Despite holdouts, there are comfortable majorities on both the East Hampton Town Planning Board and the Zoning Board of Appeals that favor allowing the 108-year-old Devon Yacht Club, at 300 Abram’s Landing Road in Amagansett, to proceed with its plans to renovate and reconstruct its buildings and amenities.
Aside from the Wainscott Commercial Center’s quest to subdivide the 70-acre “sand pit” at the entrance to the town, Devon’s is the largest application in front of the planning board. It has taken over three years to get the club this close to what’s considered a “complete application,” ready for a detailed environmental review and public hearings.
“We’re not quite there yet,” said Ed Krug, chairman of the planning board, at its May 21 meeting, “but we’re getting close.” Mr. Krug has called it a “model application” in the context of coastal retreat.
“We’re trying to see if we can get through this process sometime this fall, because it’s going to take about a year for the club to arrange for the construction,” said Richard Warren of Inter-Science, speaking for Devon. Construction at the 13.82-acre site overlooking Gardiner’s Bay will occur in two phases, during successive off-seasons.
The planning board has now decided that it will lead the environmental review, and has informed other interested boards — the Z.B.A. and the Architectural Review Board, as well as the New York State Department of Environmental Conservation — of that decision. Those boards have 30 days to respond. Once they do, and assuming none contests the “lead agency” designation (which is considered unlikely), the application can be deemed complete, and environmental review can begin.
“The last time the planning board looked at it, which was March of 2024, we didn’t really know how to best advance the project, because it needed 20 variances,” the planning consultant Lisa Liquori told board members at last week’s meeting. Back then [2024], she explained, there were some new members on the planning board who had yet to see the complex application.
The Z.B.A., which has been considering the application for a year or more, advised the planning board on April 22 that “the project was likely to obtain NRSP [Natural Resources Special Permit] and variance approvals,” but that it would make no final decision until the planning board decided how lengthy and detailed the environmental review would be, and after a public hearing was held.
Five days before, on April 17, “One Z.B.A. member [Denise Savarese, vice chair of the Z.B.A.] [had] strongly objected to the suggestion that the Z.B.A. is looking favorably on the application,” Ms. Liquori told the planning board last week.
Just as Ms. Savarese was the sole Z.B.A. critic, Louis Cortese, a planning board member, was the lone holdout on his board.

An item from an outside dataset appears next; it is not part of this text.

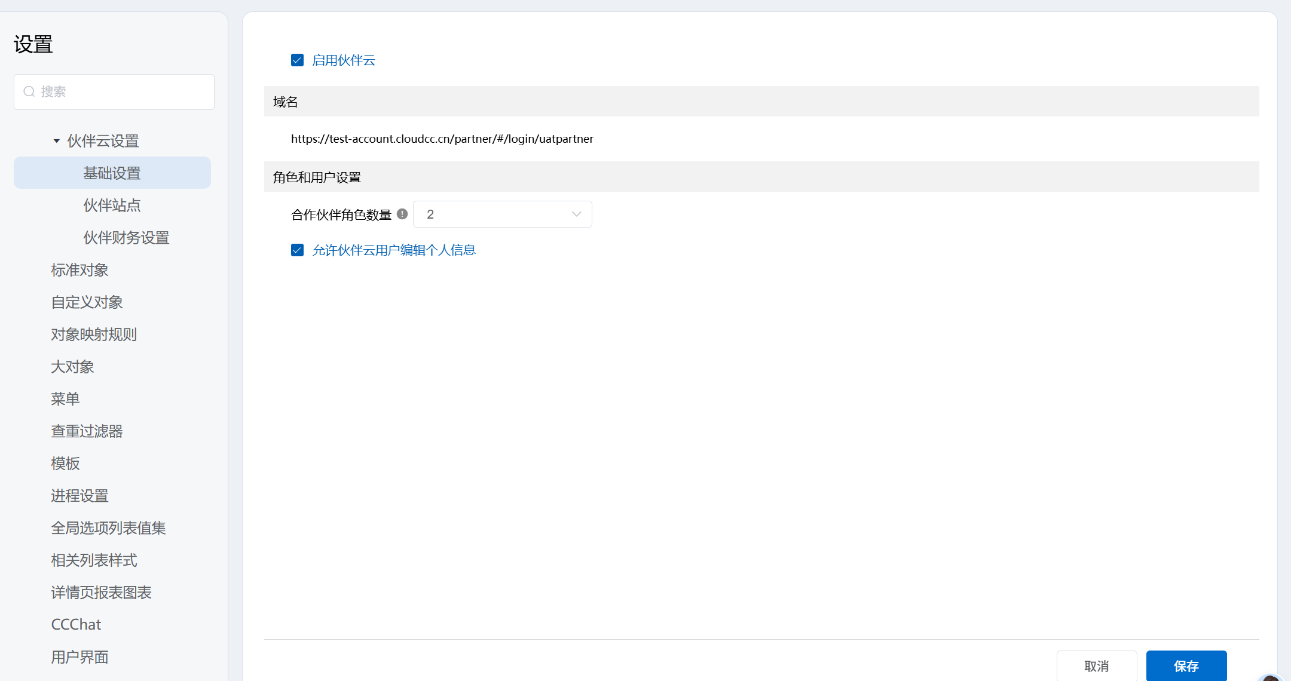The image size is (1291, 681).
Task: Open 全局选项列表值集 in sidebar
Action: [108, 528]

“On one side, the proposed renovation provides not insignificant environmental improvements over the status quo,” he allowed, citing the proposed new I/A septic system and increased building setbacks. However, he said, in most cases, the distance from sensitive environmental areas was only “de minimis” — negligible — because the site was so constrained. Meanwhile, the gross floor area was increasing by 43 percent.
“I think good planning requires not just coming up with the most deluxe, prominent expansion, but maybe to consider a more quaint and discreet type of renovation,” Mr. Cortese said. “They’ve moved in a positive direction, but it’s minimal. The way this thing has gone is that they produced a plan and the only questions have been whether or not the drainage should be done a certain way, whether the fill should be done in a certain way, and should they minimize the platform with the flagpole. These are all small things. The question I want to consider is, do we expand it as much as possible, which is what the applicant wants to do, or do we come up with a different plan that’s a lot smaller? Maybe not what they want, but I think it’s better for the town, in the long run, with good planning.”
No one questions the need for renovation at the yacht club. All agree the buildings are dilapidated, and that a terrible septic situation is impacting the parcel’s freshwater wetlands.
According to the application, six buildings will be demolished and replaced with five new ones, all FEMA compliant, including a two-story clubhouse (60 percent larger than the current clubhouse); a bathhouse, a sailing center, a staff residence, and a boat workshop. Over an acre of the parcel would be revegetated.
Other than Mr. Cortese, members of the planning board offered minimal, but positive, comments. “I am a member of the Devon Club,” said Reed Jones, one of the board’s newest members. “But I am confident I can be objective and fair. I have no hidden bias. I think we are the appropriate lead agency. I’m comfortable with what I’ve seen so far.”
Michael Hansen, another member, stressed the environmental benefits of moving the staff housing (26 employees live there) and its aging septic system, away from the wetlands. Mr. Warren told the board that the D.E.C.’s freshwater wetlands division favored the project.
“Sea level rise will physically transform East Hampton,” said Mr. Hanson, citing the town’s Coastal Assessment Resiliency Plan. “This is an important project to get out ahead of all that.”